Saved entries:
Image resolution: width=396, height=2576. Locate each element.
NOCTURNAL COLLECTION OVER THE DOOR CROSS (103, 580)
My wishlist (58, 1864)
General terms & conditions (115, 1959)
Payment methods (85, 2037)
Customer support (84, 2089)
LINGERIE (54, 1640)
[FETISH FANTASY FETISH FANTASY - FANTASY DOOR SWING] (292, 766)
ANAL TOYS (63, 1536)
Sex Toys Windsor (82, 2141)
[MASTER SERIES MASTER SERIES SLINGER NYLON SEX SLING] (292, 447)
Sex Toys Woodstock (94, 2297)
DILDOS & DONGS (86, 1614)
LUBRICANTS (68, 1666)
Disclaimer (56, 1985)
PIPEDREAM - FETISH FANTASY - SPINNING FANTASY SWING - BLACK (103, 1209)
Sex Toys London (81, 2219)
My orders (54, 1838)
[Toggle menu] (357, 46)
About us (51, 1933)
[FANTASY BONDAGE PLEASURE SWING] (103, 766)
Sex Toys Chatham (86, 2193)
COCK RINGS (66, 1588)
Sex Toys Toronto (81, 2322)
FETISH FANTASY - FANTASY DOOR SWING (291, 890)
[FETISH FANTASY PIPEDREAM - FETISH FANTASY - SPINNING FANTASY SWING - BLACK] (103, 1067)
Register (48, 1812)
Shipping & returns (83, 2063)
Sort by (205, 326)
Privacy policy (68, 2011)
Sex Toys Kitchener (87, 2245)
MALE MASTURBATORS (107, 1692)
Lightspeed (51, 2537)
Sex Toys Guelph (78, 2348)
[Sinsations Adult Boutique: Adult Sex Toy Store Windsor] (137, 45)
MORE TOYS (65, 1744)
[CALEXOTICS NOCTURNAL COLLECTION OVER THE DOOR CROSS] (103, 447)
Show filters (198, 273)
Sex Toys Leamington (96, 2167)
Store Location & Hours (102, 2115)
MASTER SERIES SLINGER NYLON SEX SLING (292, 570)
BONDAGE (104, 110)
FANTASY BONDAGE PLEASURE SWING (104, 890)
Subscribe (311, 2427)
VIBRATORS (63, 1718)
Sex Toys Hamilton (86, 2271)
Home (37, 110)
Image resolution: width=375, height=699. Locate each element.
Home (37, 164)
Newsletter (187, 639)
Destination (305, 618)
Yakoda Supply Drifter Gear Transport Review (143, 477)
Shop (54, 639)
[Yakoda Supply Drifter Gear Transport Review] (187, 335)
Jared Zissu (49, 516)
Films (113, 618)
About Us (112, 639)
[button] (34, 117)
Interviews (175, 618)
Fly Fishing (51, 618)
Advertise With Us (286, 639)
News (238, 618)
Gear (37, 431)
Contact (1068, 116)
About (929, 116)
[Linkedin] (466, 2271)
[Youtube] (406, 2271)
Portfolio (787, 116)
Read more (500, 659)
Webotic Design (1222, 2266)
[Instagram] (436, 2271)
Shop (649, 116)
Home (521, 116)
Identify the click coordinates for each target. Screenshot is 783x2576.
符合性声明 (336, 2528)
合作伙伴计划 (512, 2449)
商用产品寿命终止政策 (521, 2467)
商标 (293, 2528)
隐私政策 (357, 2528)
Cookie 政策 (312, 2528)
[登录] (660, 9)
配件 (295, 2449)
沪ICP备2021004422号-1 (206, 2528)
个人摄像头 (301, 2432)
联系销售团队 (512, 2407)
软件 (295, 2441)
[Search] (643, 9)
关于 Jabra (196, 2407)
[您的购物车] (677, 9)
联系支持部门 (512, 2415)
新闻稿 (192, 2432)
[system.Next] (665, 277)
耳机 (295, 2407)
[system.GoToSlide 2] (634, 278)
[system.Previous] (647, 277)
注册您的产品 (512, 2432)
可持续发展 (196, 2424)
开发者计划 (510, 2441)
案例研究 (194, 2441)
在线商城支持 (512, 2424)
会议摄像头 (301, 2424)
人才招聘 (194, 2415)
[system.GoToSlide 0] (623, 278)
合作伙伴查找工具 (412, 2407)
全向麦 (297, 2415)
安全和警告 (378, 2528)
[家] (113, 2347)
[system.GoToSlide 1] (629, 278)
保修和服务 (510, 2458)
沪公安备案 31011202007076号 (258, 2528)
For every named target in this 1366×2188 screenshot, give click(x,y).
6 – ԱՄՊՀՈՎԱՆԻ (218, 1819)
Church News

EXERCISE DIRECTIONS:
In full and without alteration, write out each record.

REPLY TO THE EXERCISE:
Image resolution: width=396, height=2576. Locate each element.
NOCTURNAL COLLECTION OVER THE DOOR CROSS (103, 580)
My wishlist (58, 1864)
General terms & conditions (115, 1959)
Payment methods (85, 2037)
Customer support (84, 2089)
LINGERIE (54, 1640)
[FETISH FANTASY FETISH FANTASY - FANTASY DOOR SWING] (292, 766)
ANAL TOYS (63, 1536)
Sex Toys Windsor (82, 2141)
[MASTER SERIES MASTER SERIES SLINGER NYLON SEX SLING] (292, 447)
Sex Toys Woodstock (94, 2297)
DILDOS & DONGS (86, 1614)
LUBRICANTS (68, 1666)
Disclaimer (56, 1985)
PIPEDREAM - FETISH FANTASY - SPINNING FANTASY SWING - BLACK (103, 1209)
Sex Toys London (81, 2219)
My orders (54, 1838)
[Toggle menu] (357, 46)
About us (51, 1933)
[FANTASY BONDAGE PLEASURE SWING] (103, 766)
Sex Toys Chatham (86, 2193)
COCK RINGS (66, 1588)
Sex Toys Toronto (81, 2322)
FETISH FANTASY - FANTASY DOOR SWING (291, 890)
[FETISH FANTASY PIPEDREAM - FETISH FANTASY - SPINNING FANTASY SWING - BLACK] (103, 1067)
Register (48, 1812)
Shipping & returns (83, 2063)
Sort by (205, 326)
Privacy policy (68, 2011)
Sex Toys Kitchener (87, 2245)
MALE MASTURBATORS (107, 1692)
Lightspeed (51, 2537)
Sex Toys Guelph (78, 2348)
[Sinsations Adult Boutique: Adult Sex Toy Store Windsor] (137, 45)
MORE TOYS (65, 1744)
[CALEXOTICS NOCTURNAL COLLECTION OVER THE DOOR CROSS] (103, 447)
Show filters (198, 273)
Sex Toys Leamington (96, 2167)
Store Location & Hours (102, 2115)
MASTER SERIES SLINGER NYLON SEX SLING (292, 570)
BONDAGE (104, 110)
FANTASY BONDAGE PLEASURE SWING (104, 890)
Subscribe (311, 2427)
VIBRATORS (63, 1718)
Sex Toys Hamilton (86, 2271)
Home (37, 110)
Image resolution: width=375, height=699. Locate each element.
Home (37, 164)
Newsletter (187, 639)
Destination (305, 618)
Yakoda Supply Drifter Gear Transport Review (143, 477)
Shop (54, 639)
[Yakoda Supply Drifter Gear Transport Review] (187, 335)
Jared Zissu (49, 516)
Films (113, 618)
About Us (112, 639)
[button] (34, 117)
Interviews (175, 618)
Fly Fishing (51, 618)
Advertise With Us (286, 639)
News (238, 618)
Gear (37, 431)
Contact (1068, 116)
About (929, 116)
[Linkedin] (466, 2271)
[Youtube] (406, 2271)
Portfolio (787, 116)
Read more (500, 659)
Webotic Design (1222, 2266)
[Instagram] (436, 2271)
Shop (649, 116)
Home (521, 116)
Identify the click coordinates for each target. Screenshot is 783x2576.
符合性声明 (336, 2528)
合作伙伴计划 (512, 2449)
商用产品寿命终止政策 (521, 2467)
商标 (293, 2528)
隐私政策 (357, 2528)
Cookie 政策 (312, 2528)
[登录] (660, 9)
配件 (295, 2449)
沪ICP备2021004422号-1 (206, 2528)
个人摄像头 (301, 2432)
联系销售团队 (512, 2407)
软件 (295, 2441)
[Search] (643, 9)
关于 Jabra (196, 2407)
[您的购物车] (677, 9)
联系支持部门 (512, 2415)
新闻稿 (192, 2432)
[system.Next] (665, 277)
耳机 (295, 2407)
[system.GoToSlide 2] (634, 278)
[system.Previous] (647, 277)
注册您的产品 (512, 2432)
可持续发展 (196, 2424)
开发者计划 (510, 2441)
案例研究 (194, 2441)
在线商城支持 (512, 2424)
会议摄像头 (301, 2424)
人才招聘 (194, 2415)
[system.GoToSlide 0] (623, 278)
合作伙伴查找工具 (412, 2407)
全向麦 (297, 2415)
安全和警告 (378, 2528)
[家] (113, 2347)
[system.GoToSlide 1] (629, 278)
保修和服务 (510, 2458)
沪公安备案 31011202007076号 (258, 2528)
For every named target in this 1366×2188 screenshot, give click(x,y).
6 – ԱՄՊՀՈՎԱՆԻ (218, 1819)
Church News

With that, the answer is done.